Opera Ireland's recent season at the Gaiety Theatre, in Dublin, came close to disappearing. The company's level of indebtedness, which David Collopy, its general manager, acknowledges to be in excess of £400,000 - some sources place it considerably higher - is clearly not sustainable in the long term. What nearly sank the season were questions from Opera Ireland's bankers about whether it was even sustainable in the short term.
In the wake of the foot-and-mouth crisis, the economic downturn and the changed outlook after September's terrorist attacks in New York and Washington DC, it is easy to see why a bank would feel jittery about a company that trades at a loss and has an escalating debt problem.
The dilemma has characteristics common to many arts organisations. If their core activities weren't loss-making, they wouldn't need to be supported by the Arts Council. And if they have Arts Council support this year, who can guarantee that they will still have it next year?
The council's three-year funding cycle for selected clients, including Opera Ireland, clearly eases the situation in many instances. But with debt at Opera Ireland levels, a bank can reasonably examine issues that extend beyond the term of any three-year guarantee.
It took intervention from the Arts Council to secure the winter season, but sharp eyed opera-goers will have noticed that the programmes for the productions of Verdi's Don Carlo and Handel's Julius Caesar contained no advertisements for a spring season. And people who tried to book in advance - some music fans like to secure their seats very early - were spun a cock-and-bull story about conversion to the euro causing delays. The truth was that the fate of one of the 2002 operas was no longer clear.
The clouds must have temporarily appeared to lift, as printed material with later deadlines than the programmes did promise a spring season next year, pairing Bizet's Carmen with Janβcek's Jenufa.
Now, however, all has changed again. And why wouldn't it? It is hard to see a company in Opera Ireland's position engaging in the level of fund-raising needed to make a dent in its debt in the current uncertain climate. And nobody imagines that the combination of Carmen and Jenufa is going to break all tradition and turn a profit.

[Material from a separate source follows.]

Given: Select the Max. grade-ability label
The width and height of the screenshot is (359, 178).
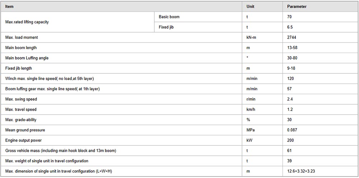Looking at the screenshot, I should pos(21,120).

So the company is endeavouring to restructure its plans. Surprise, surprise, Jenufa is to go, replaced by extra performances of Carmen and, perhaps, a concert. But if this is allowed, it would be a serious contravention of Opera Ireland's three-year agreement with the Arts Council about what its output would be. It would also set an ugly precedent for a council that would have us believe it is committed to not funding deficits. A decision on the matter is expected shortly.

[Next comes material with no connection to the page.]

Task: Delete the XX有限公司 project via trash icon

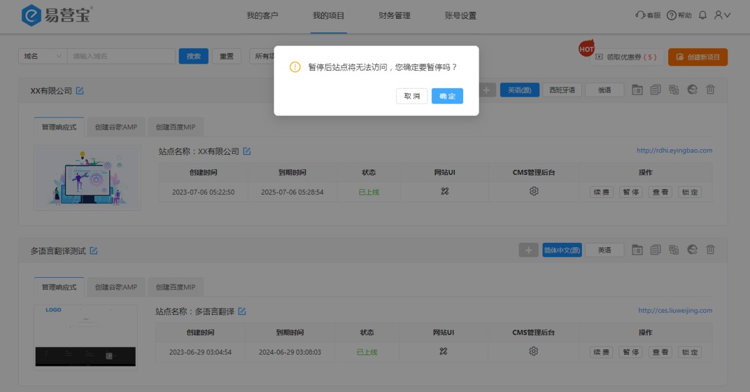Action: (x=710, y=90)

On the other hand, by international standards, the council's funding of opera is derisory - in spite of which, Opera Ireland has made great artistic strides in recent years. Some of the burden of debt has come about through the broadening of repertoire that the Arts Council and opera lovers surely want to support.
Opera Ireland has been rescued by the Arts Council in the past, when the company's overexpenditure breached £300,000. It's a fact not widely discussed these days that Opera Ireland's provision of opera in Ireland is but a pale shadow of what it was in its early years.
In 1961, for instance, it mounted 40 nights of opera, in 10 productions at the Gaiety Theatre - those were the years when Luciano Pavarotti, Joan Sutherland and Ebe Stignani graced the Gaiety stage. This year, there have been four productions over 18 nights.
Welsh National Opera and Scottish Opera, both founded later than Opera Ireland (which was born as the Dublin Grand Opera Society in 1941), are now fully fledged national companies. Where Wales and Scotland have experienced growth, Opera Ireland and the Arts Council have presided over a serious decline, with only a blip of improvement in the past few years.
The Arts Council, of course, must take responsibility for its consistent refusal to countenance a realistic development towards the sort of funding a national opera company would need.
But the persistent failures of Opera Ireland haven't made the prospect an attractive one. Some responsibility for the debt must lie with the company's management and the board's tolerance of its practices.
Things appear to have reached yet another unworkable impasse. Is the way forward once again to throw good money after bad? Or has the time come for a radical solution, to lead the way to providing Ireland with a national opera company and a national opera house?
I am sure the future graduates of the proposed national academy for performing arts would have a very clear answer to that.